From what I gathered, the two main methods (based on standard, not 3rd party
libraries) which are used when working with Unicode are the extensive use
of wchar_t and interpret UTF-8 from "regular" c strings.

As far as I know (correct me if I'm wrong) the wchar_t approach is not
portable across platforms or even compilers. Therefore it is automatically
out of the table. So that leaves UTF-8 and the "regular" c strings as the
only solution. Yet, as some characters extend themselves beyond a single
byte, I believe a program must need some sort of work to handle those.

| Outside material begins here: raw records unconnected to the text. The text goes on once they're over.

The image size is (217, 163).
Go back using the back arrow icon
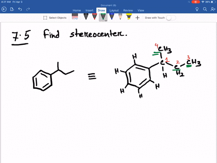[x=4, y=10]
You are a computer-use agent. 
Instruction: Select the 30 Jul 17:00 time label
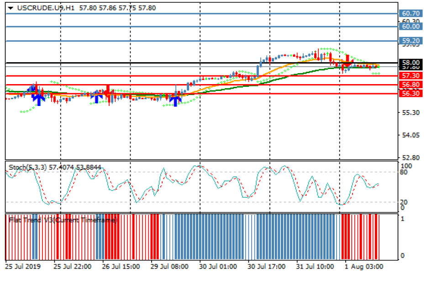click(267, 266)
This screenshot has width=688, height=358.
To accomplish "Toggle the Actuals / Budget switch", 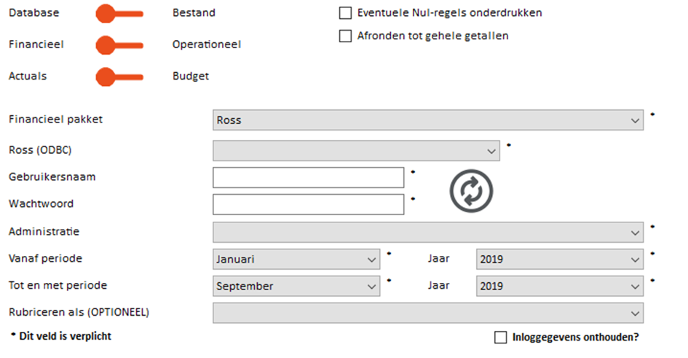I will (119, 77).
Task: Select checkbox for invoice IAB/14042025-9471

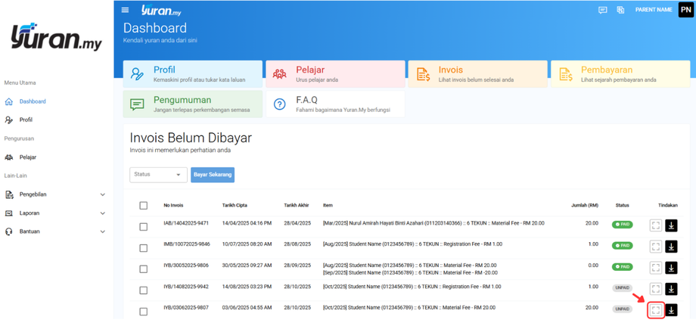Action: tap(144, 226)
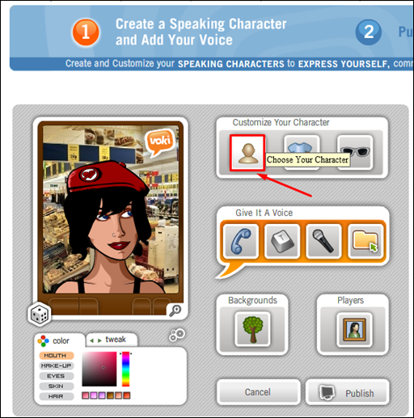Click the Cancel button
The height and width of the screenshot is (418, 414).
[258, 392]
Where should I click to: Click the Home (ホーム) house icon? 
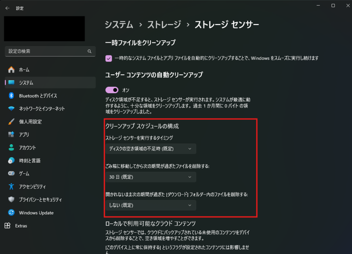(x=11, y=70)
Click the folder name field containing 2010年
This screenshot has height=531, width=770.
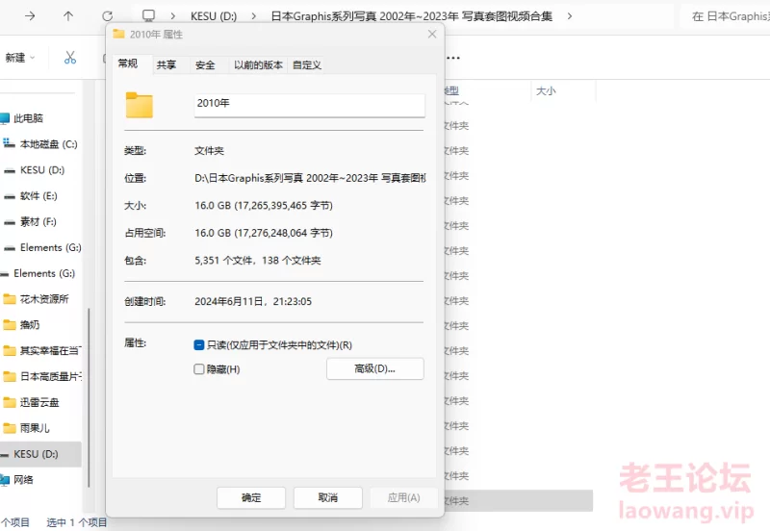[x=309, y=104]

So, what are your views on this subject? How do you handle Unicode on your C
code and what precautions do you take to be able to handle it?
Thanks in advance
Rui Maciel
--
Running Kubuntu 6.10 with KDE 3.5.6 and proud of it.
jabber:ru********@jabber.org

Feb 27 '07 #1

Subscribe Post Reply

2564

Richard Tobin

In article <45***********************@news.telepac.pt>,
Rui Maciel <ru********@gmail.comwrote:

>As far as I know (correct me if I'm wrong) the wchar_t approach is not
portable across platforms or even compilers. Therefore it is automatically
out of the table. So that leaves UTF-8 and the "regular" c strings as the
only solution. Yet, as some characters extend themselves beyond a single
byte, I believe a program must need some sort of work to handle those.

>So, what are your views on this subject? How do you handle Unicode on your C
code and what precautions do you take to be able to handle it?

In my XML parser, I use 16-bit integers internally to represent data
in UTF-16, converting from external encodings "by hand". I chose this
because my applications needed to do things like regular expression
matching, and when I started, wide character support was even less
portable than it is now. (I rejected UTF-32 for its space
inefficiency.)

With hindsight, this was a mistake. It made it harder for others to
write applications based on the library, I had to provide numerous
support functions, and I still had to deal with multi-word characters
(using surrogates) in several places.

UTF-8 has the advantage that many single-byte string functions will
still work unchanged: strlen() (when interpreted as meaning length in
bytes), strcpy(), all the ones that don't interpret bytes except '\0'.
You can use ordinary string literals. You can even use strchr() etc
when searching for ASCII characters. Writing a regular expression
matcher would of course have been slightly more tedious, but not
enormously so.

-- Richard
--
"Consideration shall be given to the need for as many as 32 characters
in some alphabets" - X3.4, 1963.

Feb 27 '07 #2

Stephen Sprunk

"Rui Maciel" <ru********@gmail.comwrote in message
news:45***********************@news.telepac.pt...

>I want to support Unicode on a pet project of mine (small markup language
parser). I've read a bit about Unicode (didn't delved beyond the basics)
and I searched for some info on how to support Unicode on C programs.
Unfortunately I wasn't able to find articles that could be considered more
than loose ends, small blog entries and side remarks, never delving too
much into specifics.

Sadly, that's my experience too. It's hard to find public examples of code
that properly handles i18n.

From what I gathered, the two main methods (based on standard, not 3rd
party
libraries) which are used when working with Unicode are the extensive use
of wchar_t and interpret UTF-8 from "regular" c strings.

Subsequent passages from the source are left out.